Quale pensa possa essere la soluzione economica migliore per salvaguardare i calciatori soprattuto delle serie minori?
«In questo momento così duro e difficile l’azienda-calcio dovrebbe essere unita per ottenere dallo Stato una defiscalizzazione dei contratti e dei contributi fiscali, una burocrazia molto più snella e veloce per la costruzione degli stadi di proprietà, poter prevedere una cassa integrazione per permettere alle categorie inferiori di poter pagare i contratti più bassi, avere una revisione della legge Melandri con una distribuzione più equa sui diritti televisivi ed ottenere una parte più congrua da distribuire alle categorie inferiori; infine per ultima, ma non come importanza, snellire i campionati minori che non riescono a sostenere un numero troppo elevato di squadre professionistiche».

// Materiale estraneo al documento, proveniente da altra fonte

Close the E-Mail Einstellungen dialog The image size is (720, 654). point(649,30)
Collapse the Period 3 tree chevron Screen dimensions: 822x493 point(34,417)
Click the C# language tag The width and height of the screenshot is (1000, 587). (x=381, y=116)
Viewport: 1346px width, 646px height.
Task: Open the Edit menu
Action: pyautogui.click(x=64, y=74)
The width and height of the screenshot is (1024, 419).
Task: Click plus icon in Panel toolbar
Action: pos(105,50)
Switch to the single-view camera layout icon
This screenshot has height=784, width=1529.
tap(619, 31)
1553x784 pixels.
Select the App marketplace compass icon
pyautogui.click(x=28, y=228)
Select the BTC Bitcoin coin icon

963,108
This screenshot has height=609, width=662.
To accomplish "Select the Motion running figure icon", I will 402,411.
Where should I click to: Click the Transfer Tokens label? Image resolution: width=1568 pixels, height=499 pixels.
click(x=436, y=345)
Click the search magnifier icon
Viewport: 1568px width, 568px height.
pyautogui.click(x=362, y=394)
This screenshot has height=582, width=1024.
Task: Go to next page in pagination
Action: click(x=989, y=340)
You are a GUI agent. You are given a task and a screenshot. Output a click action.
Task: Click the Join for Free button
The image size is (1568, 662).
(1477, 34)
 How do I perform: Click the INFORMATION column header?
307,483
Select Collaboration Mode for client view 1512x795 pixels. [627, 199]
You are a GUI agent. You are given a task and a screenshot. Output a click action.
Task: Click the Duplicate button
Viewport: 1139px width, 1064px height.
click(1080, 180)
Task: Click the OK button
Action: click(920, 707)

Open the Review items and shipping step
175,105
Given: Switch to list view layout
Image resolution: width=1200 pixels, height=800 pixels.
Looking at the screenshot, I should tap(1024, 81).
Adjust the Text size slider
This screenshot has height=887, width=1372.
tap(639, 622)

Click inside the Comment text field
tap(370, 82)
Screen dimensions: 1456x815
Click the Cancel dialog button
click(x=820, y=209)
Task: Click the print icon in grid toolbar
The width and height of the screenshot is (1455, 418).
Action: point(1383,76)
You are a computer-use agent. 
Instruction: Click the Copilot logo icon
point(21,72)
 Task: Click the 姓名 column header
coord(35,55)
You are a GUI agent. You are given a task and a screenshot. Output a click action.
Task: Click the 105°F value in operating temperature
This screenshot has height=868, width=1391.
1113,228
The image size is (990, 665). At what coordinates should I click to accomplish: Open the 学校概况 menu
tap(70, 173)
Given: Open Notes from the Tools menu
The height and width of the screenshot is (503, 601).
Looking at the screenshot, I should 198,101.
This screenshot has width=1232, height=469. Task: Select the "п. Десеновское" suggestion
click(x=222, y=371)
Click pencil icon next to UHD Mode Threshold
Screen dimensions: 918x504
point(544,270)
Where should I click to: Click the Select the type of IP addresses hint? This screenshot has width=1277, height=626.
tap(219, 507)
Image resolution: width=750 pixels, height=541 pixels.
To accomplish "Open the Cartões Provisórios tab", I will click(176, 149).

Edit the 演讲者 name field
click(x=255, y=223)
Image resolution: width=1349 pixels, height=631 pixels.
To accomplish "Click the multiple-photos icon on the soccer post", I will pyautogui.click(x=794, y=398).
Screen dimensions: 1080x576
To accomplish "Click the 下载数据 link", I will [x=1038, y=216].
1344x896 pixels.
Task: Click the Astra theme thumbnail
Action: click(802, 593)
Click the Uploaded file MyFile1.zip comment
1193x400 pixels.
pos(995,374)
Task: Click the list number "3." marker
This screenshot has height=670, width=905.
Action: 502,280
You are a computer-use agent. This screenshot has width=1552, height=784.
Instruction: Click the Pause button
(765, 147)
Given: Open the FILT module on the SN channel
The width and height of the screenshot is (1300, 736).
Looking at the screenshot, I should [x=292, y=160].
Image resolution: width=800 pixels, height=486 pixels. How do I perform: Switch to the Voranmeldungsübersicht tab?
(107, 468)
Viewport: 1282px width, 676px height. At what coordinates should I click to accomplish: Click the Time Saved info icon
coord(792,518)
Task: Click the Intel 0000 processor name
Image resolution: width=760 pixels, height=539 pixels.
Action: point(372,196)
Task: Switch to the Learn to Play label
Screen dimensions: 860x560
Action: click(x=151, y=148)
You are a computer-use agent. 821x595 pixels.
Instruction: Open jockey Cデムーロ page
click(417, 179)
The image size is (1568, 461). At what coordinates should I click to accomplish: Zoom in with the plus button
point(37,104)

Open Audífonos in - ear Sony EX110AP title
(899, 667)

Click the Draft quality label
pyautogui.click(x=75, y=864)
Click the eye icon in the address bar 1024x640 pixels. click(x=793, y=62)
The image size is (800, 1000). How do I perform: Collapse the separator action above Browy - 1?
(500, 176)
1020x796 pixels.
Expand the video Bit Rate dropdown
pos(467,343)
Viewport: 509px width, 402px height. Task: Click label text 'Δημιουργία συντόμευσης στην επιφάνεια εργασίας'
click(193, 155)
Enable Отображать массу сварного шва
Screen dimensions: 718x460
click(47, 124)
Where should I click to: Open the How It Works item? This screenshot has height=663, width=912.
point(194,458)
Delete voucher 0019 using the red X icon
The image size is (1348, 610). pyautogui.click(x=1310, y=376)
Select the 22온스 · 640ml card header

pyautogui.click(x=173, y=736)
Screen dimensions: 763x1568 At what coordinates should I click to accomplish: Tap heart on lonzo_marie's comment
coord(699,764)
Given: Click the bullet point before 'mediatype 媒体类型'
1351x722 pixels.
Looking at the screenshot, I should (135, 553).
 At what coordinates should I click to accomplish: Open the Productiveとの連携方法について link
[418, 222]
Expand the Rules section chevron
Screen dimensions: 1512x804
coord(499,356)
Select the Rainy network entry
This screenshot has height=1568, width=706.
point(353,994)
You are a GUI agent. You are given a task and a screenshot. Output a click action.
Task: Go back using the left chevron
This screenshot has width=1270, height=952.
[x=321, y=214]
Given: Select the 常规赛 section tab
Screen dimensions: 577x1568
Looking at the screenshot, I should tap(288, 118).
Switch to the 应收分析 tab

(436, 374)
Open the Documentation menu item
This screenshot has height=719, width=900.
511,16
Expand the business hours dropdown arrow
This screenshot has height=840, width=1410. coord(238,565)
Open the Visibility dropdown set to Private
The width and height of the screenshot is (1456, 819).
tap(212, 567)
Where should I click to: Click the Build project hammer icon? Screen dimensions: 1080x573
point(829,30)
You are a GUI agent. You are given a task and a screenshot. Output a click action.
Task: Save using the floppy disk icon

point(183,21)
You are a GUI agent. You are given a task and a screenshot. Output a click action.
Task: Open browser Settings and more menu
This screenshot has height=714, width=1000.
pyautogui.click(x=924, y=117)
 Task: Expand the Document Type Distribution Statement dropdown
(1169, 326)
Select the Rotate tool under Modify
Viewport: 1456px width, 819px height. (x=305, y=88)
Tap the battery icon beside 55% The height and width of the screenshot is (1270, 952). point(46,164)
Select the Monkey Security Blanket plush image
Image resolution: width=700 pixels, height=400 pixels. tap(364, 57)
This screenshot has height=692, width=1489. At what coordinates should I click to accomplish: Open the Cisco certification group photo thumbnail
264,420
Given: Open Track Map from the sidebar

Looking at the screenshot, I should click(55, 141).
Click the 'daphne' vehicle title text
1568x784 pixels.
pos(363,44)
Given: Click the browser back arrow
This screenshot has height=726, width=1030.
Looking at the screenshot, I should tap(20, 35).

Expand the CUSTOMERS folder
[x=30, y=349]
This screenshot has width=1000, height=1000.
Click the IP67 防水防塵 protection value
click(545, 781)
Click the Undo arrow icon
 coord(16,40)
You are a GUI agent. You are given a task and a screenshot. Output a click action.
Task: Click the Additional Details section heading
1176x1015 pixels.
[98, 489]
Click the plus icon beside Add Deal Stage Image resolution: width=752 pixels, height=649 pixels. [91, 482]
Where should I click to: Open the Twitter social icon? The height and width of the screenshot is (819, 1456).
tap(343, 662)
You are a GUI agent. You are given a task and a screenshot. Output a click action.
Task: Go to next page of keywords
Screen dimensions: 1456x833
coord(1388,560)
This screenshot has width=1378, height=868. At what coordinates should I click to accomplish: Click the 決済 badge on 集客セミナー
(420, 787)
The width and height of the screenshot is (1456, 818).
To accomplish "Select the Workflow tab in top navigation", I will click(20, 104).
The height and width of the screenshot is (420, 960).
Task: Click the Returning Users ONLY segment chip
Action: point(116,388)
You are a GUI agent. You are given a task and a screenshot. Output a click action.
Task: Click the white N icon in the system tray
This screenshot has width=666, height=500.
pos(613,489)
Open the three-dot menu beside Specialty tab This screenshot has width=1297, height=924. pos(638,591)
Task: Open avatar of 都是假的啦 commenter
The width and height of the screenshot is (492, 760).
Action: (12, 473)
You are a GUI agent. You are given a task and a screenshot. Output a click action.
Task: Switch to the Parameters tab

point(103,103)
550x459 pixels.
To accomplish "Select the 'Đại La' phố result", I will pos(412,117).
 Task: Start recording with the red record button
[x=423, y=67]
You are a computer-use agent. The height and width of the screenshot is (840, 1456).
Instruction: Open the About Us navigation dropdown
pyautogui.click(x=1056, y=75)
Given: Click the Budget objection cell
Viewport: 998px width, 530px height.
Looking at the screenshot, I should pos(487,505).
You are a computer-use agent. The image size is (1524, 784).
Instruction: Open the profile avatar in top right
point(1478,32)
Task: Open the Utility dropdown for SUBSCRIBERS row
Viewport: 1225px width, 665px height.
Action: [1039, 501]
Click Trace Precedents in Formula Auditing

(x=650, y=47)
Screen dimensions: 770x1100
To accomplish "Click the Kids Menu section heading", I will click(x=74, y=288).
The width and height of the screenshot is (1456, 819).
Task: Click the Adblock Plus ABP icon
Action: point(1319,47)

Il difensore dell’Italia campione del mondo Fabio Grosso

Com’è cambiato (se è cambiato) il Suo rapporto con Fabio Grosso dopo la vittoria del Mondiale?
«Fabio Grosso è un ottimo calciatore ed uomo umile e vero, e così è rimasto anche dopo aver compiuto l’impresa sportiva più grande nella carriera di un calciatore e cioè vincere un Campionato del Mondo da protagonista. Il nostro rapporto, basato su affetto, amicizia e stima reciproca sia umana che professionale è rimasto lo stesso dopo tanti anni, anche se il nostro percorso professionale si è interrotto negli ultimi anni della sua carriera calcistica.
In me rimane l’onore e la grandissima gratitudine che gli devo per aver condiviso insieme un percorso professionale». 

Quali sono le differenze di gestione e rapporto tra un calciatore di Serie A e uno di Serie B o di una serie minore?
«Gestire e lavorare per un calciatore significa essersi scelti a vicenda sia umanamente che professionalmente, per cui, essendo abituato a lavorare dando sempre tutto me stesso e mettendo il massimo impegno per tutti i miei assistiti, cerco di ottenere lo stesso da ognuno di loro; non faccio differenze di categoria perché ricerco sempre le grandi qualità per ottenere e raggiungere il massimo possibile e, quando lo si è raggiunto, mantenerlo»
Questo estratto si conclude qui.